David Emsweller, Vice President of Student Affairs, sent out an update in May 2018 explaining how the Tobacco-Free Steering Committee earned a $15,500 grant from the American Cancer Society to help the campus go smokeless effective at the start of this school year. This is a victory for those that were involved in trying to make the university a healthier place.
According to Lauren Fleser, P5 pharmacy major, the proposal was written two years ago and she helped write the policy with Julia Yingling, Director of Health Services at the Casiano Health Center, last year.
“It was an initiative for the campus to go 100% tobacco free,” Fleser said. “We want to be the first generation to be tobacco free so want to see college campuses do that.”
Going to school for pharmacy and also seeing the damage that smoking has done to people that she knows is what made Fleser want to join the initiative.

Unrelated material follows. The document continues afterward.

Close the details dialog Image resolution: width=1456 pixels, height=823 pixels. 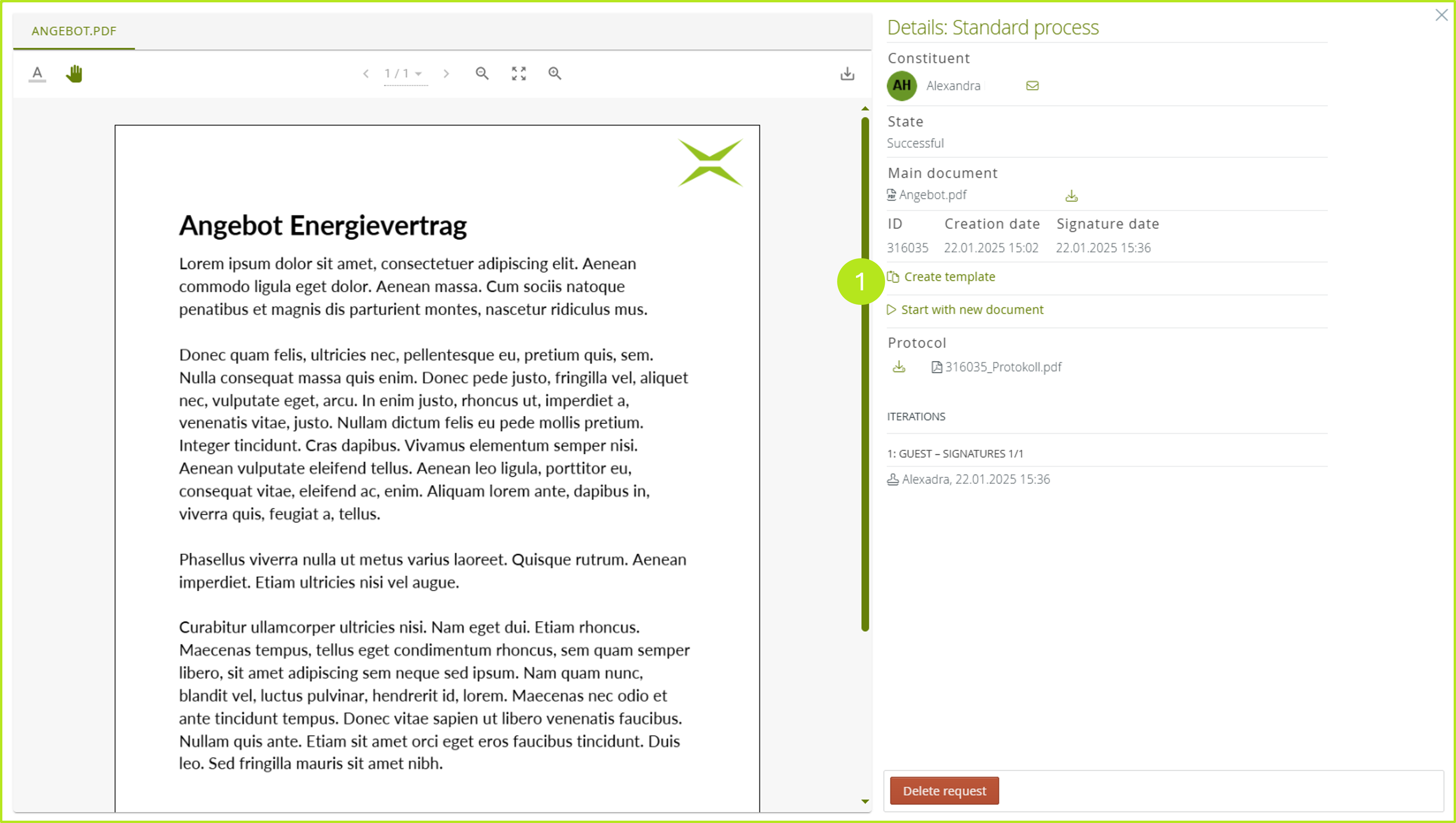tap(1441, 15)
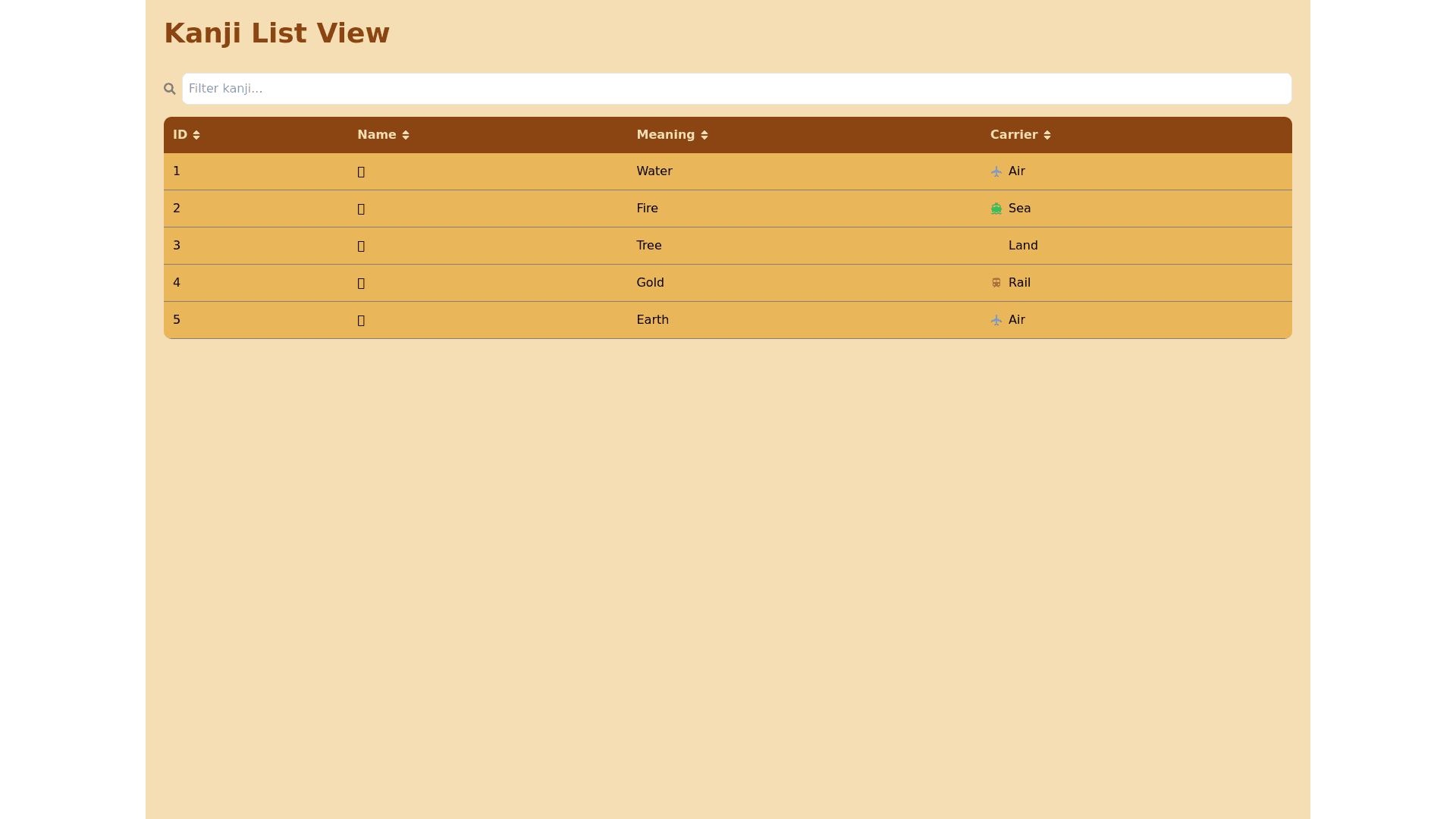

“I believe that tobacco is unhealthy, there is just negative effective and no positive effects from it and I’ve always believed that,” Fleser explained. “As a pharmacy student, I think that anything to rid the United States of disease caused by tobacco would be amazing. I know you can’t get rid of these diseases 100% but anything to lessen that is really important.”
One of the board members of the initiative is a board certified specialist in quitting tobacco. Sharon Ternullo, Assistant Professor of Pharmacy Practice at the University of Findlay, teaches P4 pharmacy students about tobacco and its negative effects in her respiratory class.
“Students learn about COPD which is one of the things that smoking causes secondary to lung damage,” Ternullo said “Within that section I also teach pharmacy students how to counsel patients and motivate them to quit smoking using both over-the-counter and prescription only methods.”
According to Ternullo, smoking does not just cause lung damage but can be linked to bladder cancer, higher rates of infertility in both men and women, cardiac defects, and premature aging.
“Smoking, unfortunately, is the gift that keeps on giving,” Ternullo explained. “With women who smoke during pregnancy they are not only discovering short term problems like low weight gain but they are now finding out that as adults, children who were exposed to secondhand smoke not only have an increased rate of asthma as children but as adults they are more susceptible to COPD as well.”
Teaching students about the dangers of smoking goes beyond the classroom according to Fleser who says that one of things that the board members looked in to was helping tobacco users find avenues for quitting. Both Fleser and Ternullo urge students and faculty alike to quit using tobacco products as early as they can.
“There is counseling on the University of Findlay’s campus, there is the Casiano Health Center to find resources to help people quit smoking,” Fleser said. “We really encourage people who smoke to utilize those things we already have on campus.”